GPT-5.4: OpenAI's New All-in-One Frontier Model

Key insights

GPT-5.4 combines GPT-5.2's general knowledge and GPT-5.3 Codex's coding ability into one model, matching the unified approach Anthropic took with Opus 4.6
Early testers report strong coding and agentic performance, but note that front-end design quality still trails Opus 4.6 and Gemini 3.1 Pro
Pricing has increased compared to GPT-5.2, with input tokens at $2.50 per million and output at $15 per million for the standard tier

SourceYouTube

Published March 6, 2026

Matthew Berman

Hosts:Matthew Berman

This is an AI-generated summary. The source video may include demos, visuals and additional context.

Watch the video · How the articles are generated

In Brief

OpenAI released GPT-5.4, a new frontier model (the most advanced tier of AI) that merges the coding capabilities of GPT-5.3 Codex with GPT-5.2's strengths in creative writing, personality, and general knowledge. YouTube creator Matthew Berman, who had early access for a week, describes it as a single model that can handle coding, computer use, document work, and agentic tasks (AI that takes actions independently using tools). The model comes in two variants: 5.4 Thinking and 5.4 Pro, and includes a 1 million token context window, matching what Anthropic's Claude models already offer.

What happened

OpenAI shipped GPT-5.4 on March 6, 2026, making it the company's first model that handles both coding and general-purpose tasks at frontier level. Previously, users had to choose between GPT-5.2 for writing and conversation or GPT-5.3 Codex for code. GPT-5.4 rolls both into one (2:08).

Berman compares this directly to Anthropic's approach with Opus 4.6, which already combined strong coding with broad knowledge in a single model (0:46). With 5.4, OpenAI closes that gap.

The model also introduces an upfront planning feature for the Thinking variant. Instead of immediately generating code or text, it can outline its approach first (7:22). This is similar to a feature already popular in coding tools like Cursor.

Benchmark highlights

Benchmark	GPT-5.4 Thinking	Comparison
OSWorld (computer use)	75%	Opus 4.6: 72.7% (4:02)
SWE-bench Pro (coding)	57.7%	Gemini 3.1 Pro: 54.2% (4:16)
GDPval (knowledge work)	83%	Opus 4.6: 78% (5:04)

Pricing: higher cost for frontier capability

The new model costs more than its predecessors. GPT-5.4 runs $2.50 per million input tokens compared to $1.75 for GPT-5.2, a 43% increase (11:22). Output pricing sits at $15 per million tokens. The Pro variant is significantly more expensive at $30 per million input tokens and $180 per million output tokens.

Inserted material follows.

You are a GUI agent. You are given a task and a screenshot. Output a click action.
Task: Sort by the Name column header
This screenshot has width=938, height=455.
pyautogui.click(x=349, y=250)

Model	Input (per 1M tokens)	Output (per 1M tokens)
GPT-5.2	$1.75	$14
GPT-5.4	$2.50	$15
GPT-5.2 Pro	$21	$168
GPT-5.4 Pro	$30	$180

Input costs can be reduced through caching (reusing previously processed text), but output pricing remains fixed regardless.

Early reactions

Several early testers shared their impressions. Matt Shumer called it "the best model on the planet by far" and said 5.4 Thinking covered all his use cases, making Pro models unnecessary (14:18). He described the coding capabilities as "essentially flawless," though Berman notes this is likely an overstatement.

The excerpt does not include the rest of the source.